The shopping store was none other than the online store and the follow-up was all the time through my desktop and the mobile phone..
Such has been the experience of not one, but many over the web. Advertisement right-in-face through pop-ups, side banners, video ads that play automatically, full screen download options have become messy. They not only have led to banner blindness, but also drastically hampered the user experience. Yes, no user would ever want to be stalked for being on a shopping portal but unfortunately and unconsciously that is the price a user pays for casual sighting at any online shopping store.
Need For Ad-Blocking?
Dozens of independent developers started ad blocking to enhance user’s web experience till the time Content Blocking was made official by Apple, a week ago with the release of iOS 9.
The question is what made Ad blocking official?
The answer- Disruptive user experience on web.
Content and advertisement floating across the pages like butterflies has some serious implications to it. One can sense the crumpled state of advertisement and its dire need to capture the user’s attention to ensure that they go a step ahead by consuming the product or the service but in this race of gimmicks and flaunt, there is a line of authenticity being crossed.
Why should random advertisements be smudged on my page when I open a web page?
Why should any third party be allowed to collect my information without my prior agreement?
Simply to stalk me later in form of ad banners, is it? And, why should I be forced to spend my time, energy, effort and data in something I’m just not interested?
"Web ads are dramatically different from prior ad media, though — rather than just being printed on paper or inserted into a broadcast, web ads are software. They run arbitrary code on your computer, which can (and usually does) collect and send data about you and your behavior back to the advertisers and publishers. And there’s so much consolidation amongst ad networks and analytics providers that they can easily track your behavior across multiple sites, building a creepily accurate and deep profile of your personal information and private business."
Not everyone is going to be in a happy state with Ad-blocks. From user’s point of view, the good news is that users now have ways to streamline and redefine their web experience. They can openly choose what to read and unread, view and hide.
In a report by Adobe and PageFair, an Irish start-up that tracks ad-blocking, Nearly 200 million people worldwide regularly block ads, the report said, and the number is growing fast, increasing 41 percent globally in the last year.
The response to one early content blocker in development for iOS 9, called Crystal, has been overwhelming especially since the developer, Dean Murphy said that it makes pages load, on average, nearly four times faster using half as much bandwidth, all while blocking third-party scripts that would compromise privacy.
However, this comes as a major concern for the giant player in the game- Google who runs web's largest ad exchange- AdX and ad server called DoubleClick for Publishers (DFP) and earns a major chunk of its revenue through the same.
The bad news is that Ad Blocking may wipe out publications and content writers who largely depend on advertising for the revenue. But looking at the larger picture, this has a positive implication to it as the game now rules on survival of the fittest and hence it would bring better ads across which are more presentable, objective, transparent and not abusive in nature.
Advertisments have evolved over the decades.
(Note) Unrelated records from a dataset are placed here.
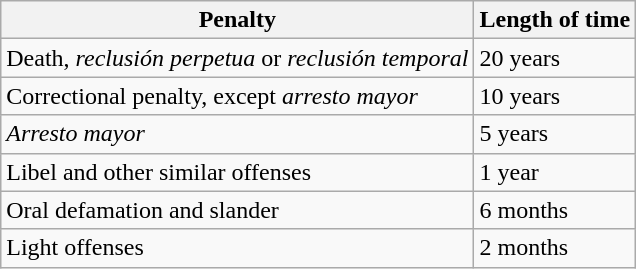
6 months [555, 210]
Length of time [555, 20]
20 years [555, 58]
10 years [555, 96]
Oral defamation and slander [238, 210]
Correctional penalty, except arresto mayor [238, 96]
Arresto mayor [238, 134]
Penalty [238, 20]
1 year [555, 172]
5 years [555, 134]
Libel and other similar offenses [238, 172]
Light offenses [238, 248]
2 months [555, 248]
Death, reclusión perpetua or reclusión temporal [238, 58]
Identify which cell holds the provided text, then report its (x, y) central coordinate. 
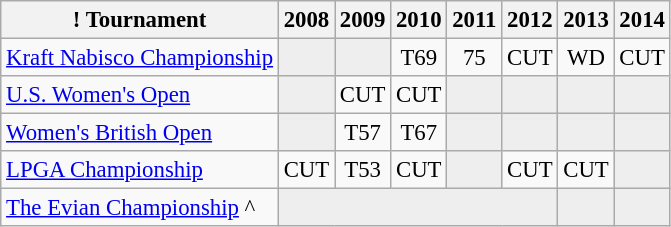
Women's British Open (140, 133)
2012 (530, 20)
2014 (642, 20)
The Evian Championship ^ (140, 208)
2013 (586, 20)
U.S. Women's Open (140, 95)
2010 (419, 20)
T53 (363, 170)
T57 (363, 133)
LPGA Championship (140, 170)
2009 (363, 20)
Kraft Nabisco Championship (140, 58)
T67 (419, 133)
! Tournament (140, 20)
2008 (306, 20)
T69 (419, 58)
75 (474, 58)
2011 (474, 20)
WD (586, 58)
Return the (X, Y) coordinate for the center point of the cell that contains the specified text.  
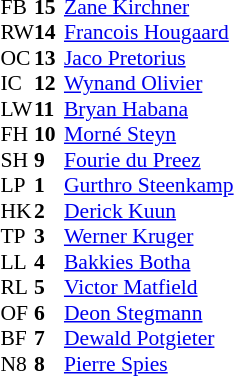
3 (49, 237)
RL (17, 287)
Gurthro Steenkamp (149, 185)
1 (49, 185)
RW (17, 33)
LL (17, 262)
FH (17, 135)
2 (49, 211)
HK (17, 211)
Fourie du Preez (149, 160)
Werner Kruger (149, 237)
Victor Matfield (149, 287)
Morné Steyn (149, 135)
13 (49, 58)
Bryan Habana (149, 109)
Derick Kuun (149, 211)
9 (49, 160)
Dewald Potgieter (149, 339)
Jaco Pretorius (149, 58)
14 (49, 33)
LW (17, 109)
11 (49, 109)
Wynand Olivier (149, 83)
7 (49, 339)
BF (17, 339)
10 (49, 135)
OC (17, 58)
5 (49, 287)
OF (17, 313)
6 (49, 313)
Deon Stegmann (149, 313)
12 (49, 83)
SH (17, 160)
4 (49, 262)
Bakkies Botha (149, 262)
LP (17, 185)
Francois Hougaard (149, 33)
IC (17, 83)
TP (17, 237)
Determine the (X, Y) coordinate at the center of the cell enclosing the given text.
It is a shout out to the customers, an unabating war to grab the eyeballs. The medium transcended from hoardings to banners to newspapers to web. It has consistently changed in its form and medium.
However, sadly the recent change is at the cost of user experience which is why there has been so much nagging and blocking around. Yet, it would be a big statement, if I say advertisement is dead.. Well, not exactly, may be it is just in a deep slumber seeking resurrection. It needs to undergo a complete evolution in its approach and ideation. The need of the hour is to adapt as I said before survival of the fittest.